#### [RECORD SET]
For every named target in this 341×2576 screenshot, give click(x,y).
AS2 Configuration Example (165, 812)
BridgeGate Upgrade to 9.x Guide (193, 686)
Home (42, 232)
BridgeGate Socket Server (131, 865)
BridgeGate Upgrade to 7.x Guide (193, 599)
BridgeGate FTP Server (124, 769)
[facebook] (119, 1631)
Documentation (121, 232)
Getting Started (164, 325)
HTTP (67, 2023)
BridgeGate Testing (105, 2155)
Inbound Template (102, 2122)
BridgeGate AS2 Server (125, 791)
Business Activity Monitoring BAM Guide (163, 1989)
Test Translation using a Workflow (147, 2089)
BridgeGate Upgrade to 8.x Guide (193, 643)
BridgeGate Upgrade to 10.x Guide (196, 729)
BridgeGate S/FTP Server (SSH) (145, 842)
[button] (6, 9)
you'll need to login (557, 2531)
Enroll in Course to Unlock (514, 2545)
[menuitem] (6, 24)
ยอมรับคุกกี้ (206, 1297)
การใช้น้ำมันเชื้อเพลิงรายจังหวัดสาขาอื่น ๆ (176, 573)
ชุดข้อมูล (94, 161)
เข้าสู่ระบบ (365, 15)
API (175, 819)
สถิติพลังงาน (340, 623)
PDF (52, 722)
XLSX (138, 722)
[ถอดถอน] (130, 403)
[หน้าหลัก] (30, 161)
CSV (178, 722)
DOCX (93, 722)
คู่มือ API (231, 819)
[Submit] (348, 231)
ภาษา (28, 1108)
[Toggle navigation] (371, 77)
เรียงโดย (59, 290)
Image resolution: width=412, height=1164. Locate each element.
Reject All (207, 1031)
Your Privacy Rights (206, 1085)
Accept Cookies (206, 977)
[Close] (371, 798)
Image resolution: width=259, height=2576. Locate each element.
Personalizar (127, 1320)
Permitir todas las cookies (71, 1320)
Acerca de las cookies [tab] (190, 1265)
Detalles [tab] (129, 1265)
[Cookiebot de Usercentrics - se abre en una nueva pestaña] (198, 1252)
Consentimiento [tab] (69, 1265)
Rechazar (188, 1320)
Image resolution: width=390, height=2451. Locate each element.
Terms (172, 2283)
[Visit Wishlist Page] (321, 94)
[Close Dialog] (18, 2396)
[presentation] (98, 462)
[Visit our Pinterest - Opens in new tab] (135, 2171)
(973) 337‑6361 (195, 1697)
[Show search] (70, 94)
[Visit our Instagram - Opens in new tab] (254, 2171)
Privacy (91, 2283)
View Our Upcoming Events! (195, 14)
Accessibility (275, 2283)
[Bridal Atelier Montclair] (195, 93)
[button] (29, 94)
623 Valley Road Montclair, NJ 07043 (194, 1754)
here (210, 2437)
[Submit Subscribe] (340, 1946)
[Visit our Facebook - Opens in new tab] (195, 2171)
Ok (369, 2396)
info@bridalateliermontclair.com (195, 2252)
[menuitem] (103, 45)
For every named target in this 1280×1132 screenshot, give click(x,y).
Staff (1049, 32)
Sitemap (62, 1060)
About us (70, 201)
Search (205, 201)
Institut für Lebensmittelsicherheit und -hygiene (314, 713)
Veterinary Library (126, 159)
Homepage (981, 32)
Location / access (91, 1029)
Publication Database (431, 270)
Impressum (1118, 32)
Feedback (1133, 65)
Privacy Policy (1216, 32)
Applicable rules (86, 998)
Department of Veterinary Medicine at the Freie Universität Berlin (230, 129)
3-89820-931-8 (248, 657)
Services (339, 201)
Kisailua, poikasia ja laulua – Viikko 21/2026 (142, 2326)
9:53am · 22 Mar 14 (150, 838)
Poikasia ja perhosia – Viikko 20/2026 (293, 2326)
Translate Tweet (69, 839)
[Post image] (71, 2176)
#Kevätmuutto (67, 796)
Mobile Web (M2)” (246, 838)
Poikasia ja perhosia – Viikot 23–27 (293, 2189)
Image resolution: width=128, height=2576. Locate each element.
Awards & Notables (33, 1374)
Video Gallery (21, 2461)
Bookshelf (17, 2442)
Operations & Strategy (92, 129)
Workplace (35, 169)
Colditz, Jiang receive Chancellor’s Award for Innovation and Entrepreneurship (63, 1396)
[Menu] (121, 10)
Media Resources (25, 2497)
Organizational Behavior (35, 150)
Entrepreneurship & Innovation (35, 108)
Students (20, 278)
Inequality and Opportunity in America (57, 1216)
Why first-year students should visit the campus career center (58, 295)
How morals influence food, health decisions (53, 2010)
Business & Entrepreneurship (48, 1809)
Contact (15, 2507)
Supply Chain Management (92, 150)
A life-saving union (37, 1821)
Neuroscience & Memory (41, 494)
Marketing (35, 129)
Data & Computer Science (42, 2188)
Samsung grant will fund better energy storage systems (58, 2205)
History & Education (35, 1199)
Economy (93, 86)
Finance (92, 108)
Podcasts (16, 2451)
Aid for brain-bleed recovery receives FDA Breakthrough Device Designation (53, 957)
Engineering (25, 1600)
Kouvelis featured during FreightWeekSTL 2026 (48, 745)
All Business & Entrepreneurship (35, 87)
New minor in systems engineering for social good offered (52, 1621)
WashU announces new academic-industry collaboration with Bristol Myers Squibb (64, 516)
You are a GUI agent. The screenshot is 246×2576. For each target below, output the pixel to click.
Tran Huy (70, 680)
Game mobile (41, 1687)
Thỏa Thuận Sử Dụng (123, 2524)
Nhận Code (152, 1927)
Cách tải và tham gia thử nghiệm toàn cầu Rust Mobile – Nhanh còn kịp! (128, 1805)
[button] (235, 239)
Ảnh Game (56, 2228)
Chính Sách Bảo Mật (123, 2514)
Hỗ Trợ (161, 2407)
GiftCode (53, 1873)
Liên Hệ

#### [EXERCISE AIM]
Only one stretch of the entries above is wanted: the lines from the one containing "[Close] (371, 798)" through the one containing "623 Valley Road". Please reproduce it exactly.

#### [ANSWER TO THIS EXERCISE]
[Close] (371, 798)
Image resolution: width=259, height=2576. Locate each element.
Personalizar (127, 1320)
Permitir todas las cookies (71, 1320)
Acerca de las cookies [tab] (190, 1265)
Detalles [tab] (129, 1265)
[Cookiebot de Usercentrics - se abre en una nueva pestaña] (198, 1252)
Consentimiento [tab] (69, 1265)
Rechazar (188, 1320)
Image resolution: width=390, height=2451. Locate each element.
Terms (172, 2283)
[Visit Wishlist Page] (321, 94)
[Close Dialog] (18, 2396)
[presentation] (98, 462)
[Visit our Pinterest - Opens in new tab] (135, 2171)
(973) 337‑6361 (195, 1697)
[Show search] (70, 94)
[Visit our Instagram - Opens in new tab] (254, 2171)
Privacy (91, 2283)
View Our Upcoming Events! (195, 14)
Accessibility (275, 2283)
[Bridal Atelier Montclair] (195, 93)
[button] (29, 94)
623 Valley Road Montclair, NJ 07043 (194, 1754)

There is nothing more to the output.